El agente volvió a situarse frente a él.

—¿No sospecha de nadie?

—¿Sospechar? ¿De quién?

—No sé… Algún enemigo… Una querida despechada con un par de hermanos echados pa'lante… No sé… ¿A qué se dedica usted?

—Soy pensionista de la marina mercante.

El agente permaneció impertérrito. Esperaba alguna palabra de Monroy que le sugiriese algo. Pero él no dijo nada. Continuó mirando en derredor.

—A mí me huele a eso, a que querían hacerle una jugarreta —insistió el policía.

Por toda respuesta, Monroy le miró de reojo.

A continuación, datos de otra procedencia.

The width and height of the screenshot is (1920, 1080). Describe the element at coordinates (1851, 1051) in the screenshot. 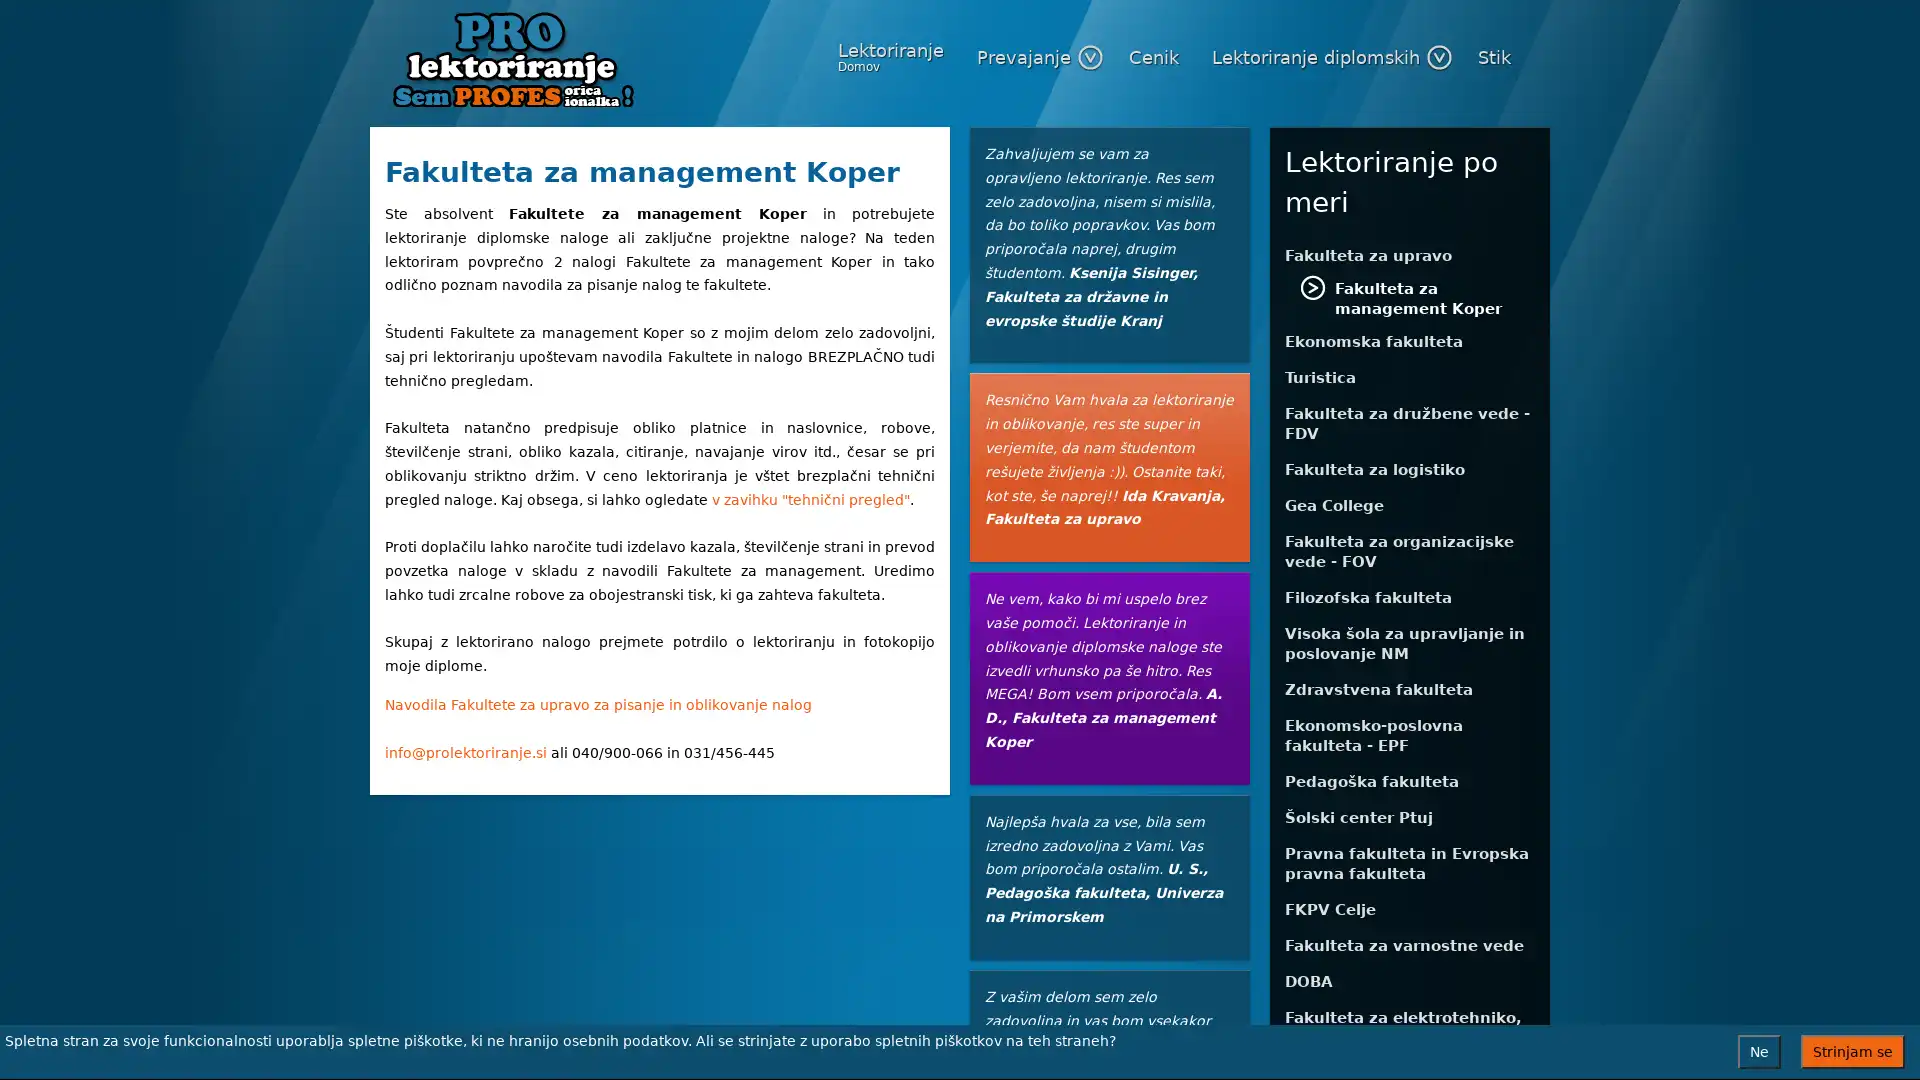

I see `Strinjam se` at that location.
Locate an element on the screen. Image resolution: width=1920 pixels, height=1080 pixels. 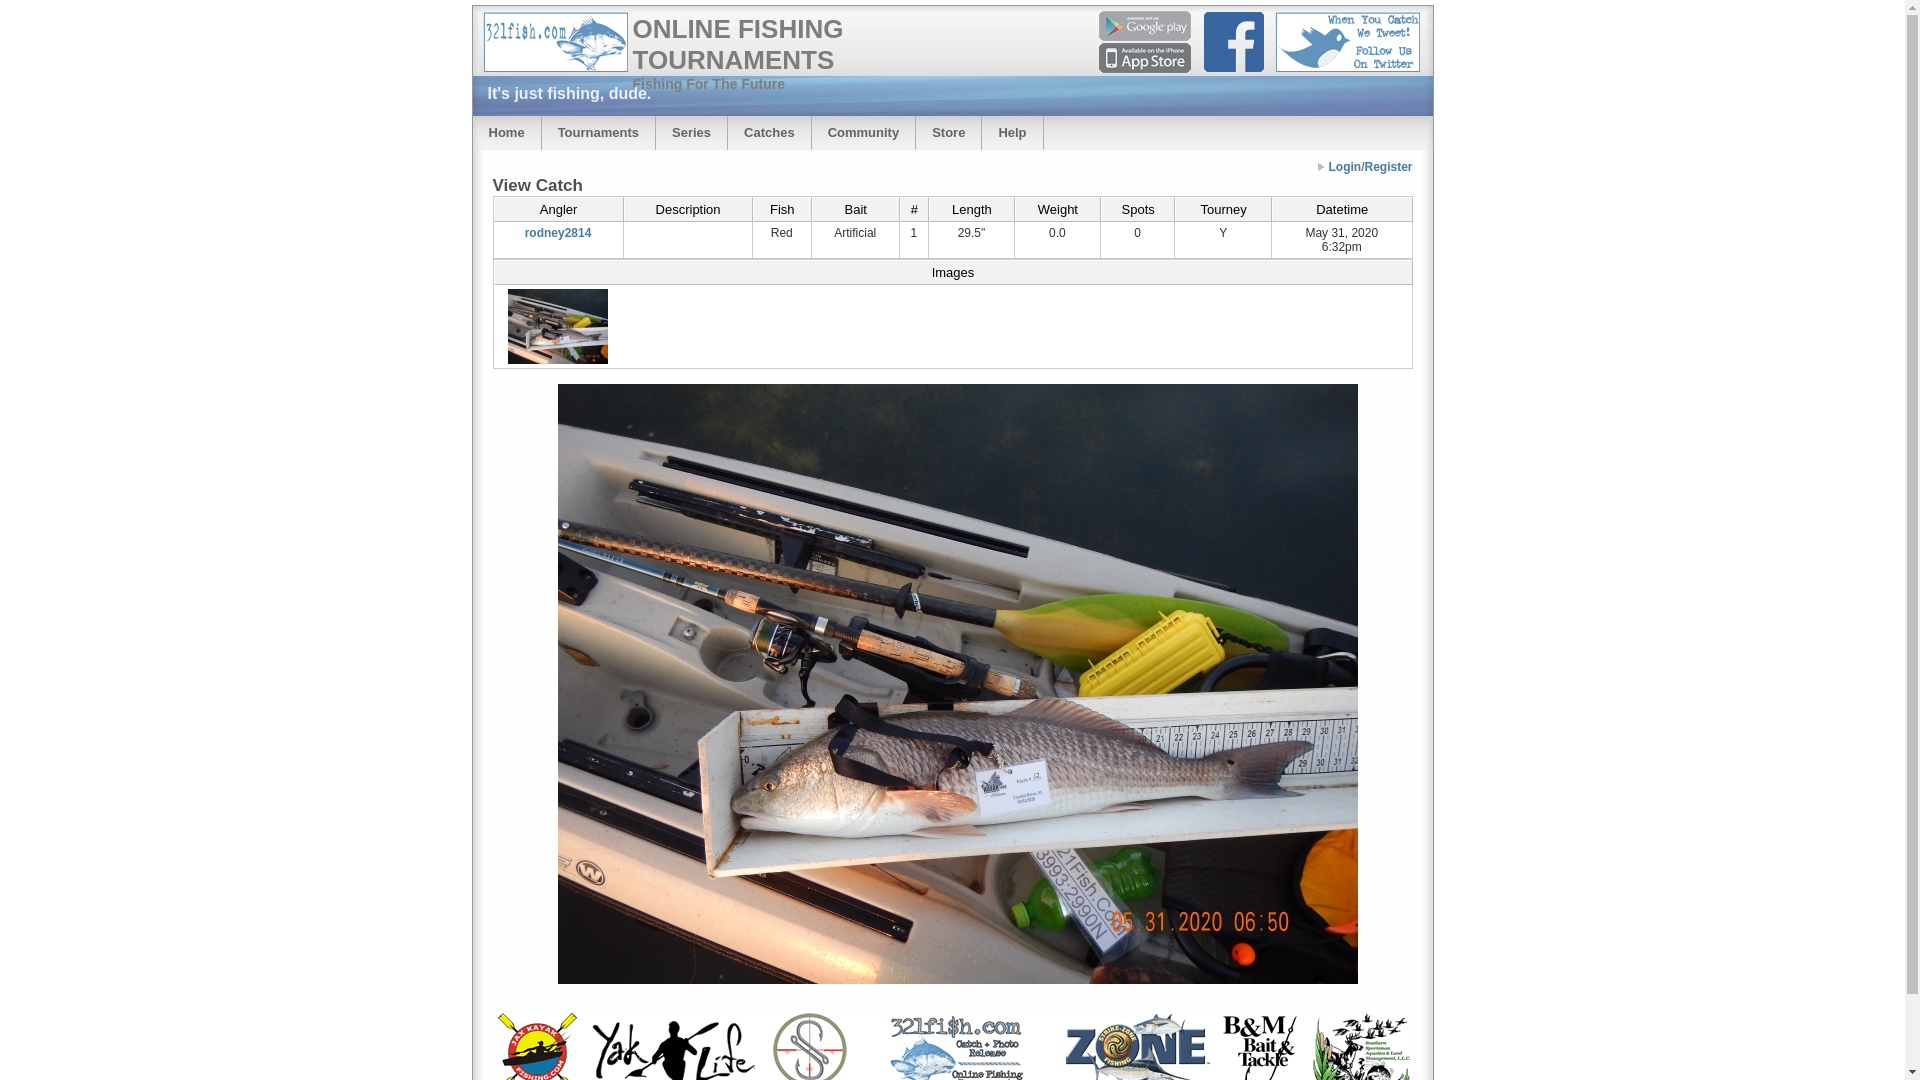
'App at Google PlayStore' is located at coordinates (1143, 26).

—Me voy a ver a mi vecino.

En el salón de Matías, dos vecinas comentaban el suceso con Gloria, quien, al parecer, acababa de salir del dormitorio. Monroy ni siquiera les dirigió la palabra. La mirada de Gloria se cruzó con la suya señalando hacia la puerta de la alcoba, desde la cual llegaban voces. Él, siempre en silencio, entró y cerró tras de sí en los mismos hocicos de las comadres, las mismas que no habían salido en ayuda de Matías pero que ahora no estaban dispuestas a irse a casa de ninguna de las maneras.

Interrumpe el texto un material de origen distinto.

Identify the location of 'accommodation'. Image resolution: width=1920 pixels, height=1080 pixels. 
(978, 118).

En el dormitorio, Matías, enfundado en su batín de imitación seda, luchaba con toda su energía contra su hija, que le impedía levantarse de la cama.

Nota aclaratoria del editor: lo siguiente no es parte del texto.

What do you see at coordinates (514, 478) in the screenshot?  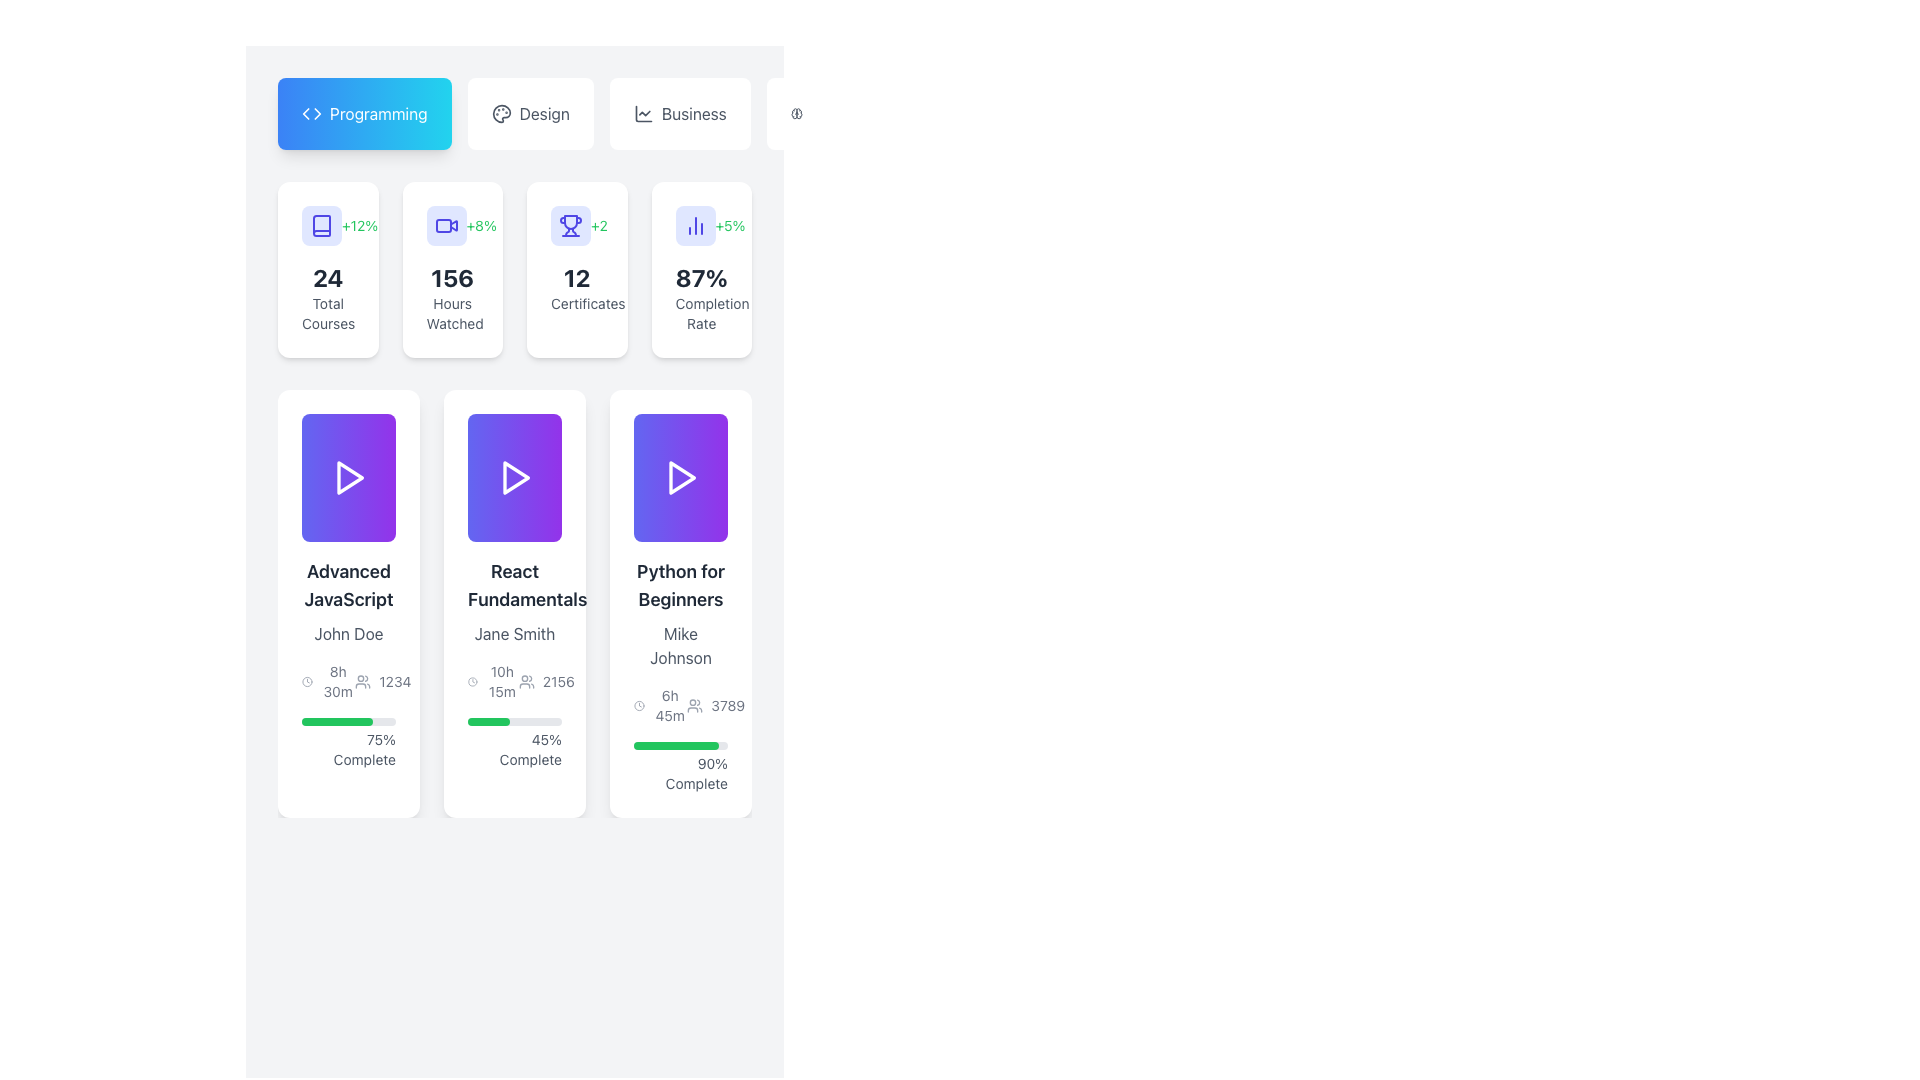 I see `the media playback icon centered within the second card labeled 'React Fundamentals'` at bounding box center [514, 478].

—¡Que me dejes, coño! —gritaba— ¡Que del hijo de mi madre no se ríe nadie! «Abuelo, abuelo…» ¡Me cago en todos sus muertos!

—Venga, papá, por favor —le suplicaba Loli, intentando que se tranquilizase. Aprovechando que la entrada de Monroy había desorientado a Matías, ella realizó de repente un suave movimiento que tuvo el feliz resultado de dar con el anciano cuan largo era en la cama. Ni el propio Jackie Chan, pensó Monroy para dar cuenta de su habilidad al mismo tiempo que se sentaba al borde de la cama y la ayudaba a serenar al viejo.

—Tranquilo, Matías. Relájate un poco ya, hombre, que ya pasó el lío.

—No. El lío acaba de empezar. ¡Pues no me llama abuelo, el muy cabrón! —de repente orientó sus gritos hacia la ventana, aumentando su intensidad—. ¡De abuelo tuyo nada, cabrón! ¡Que en mi familia no hay hijos de puta!

Monroy interrogó a Loli con la mirada.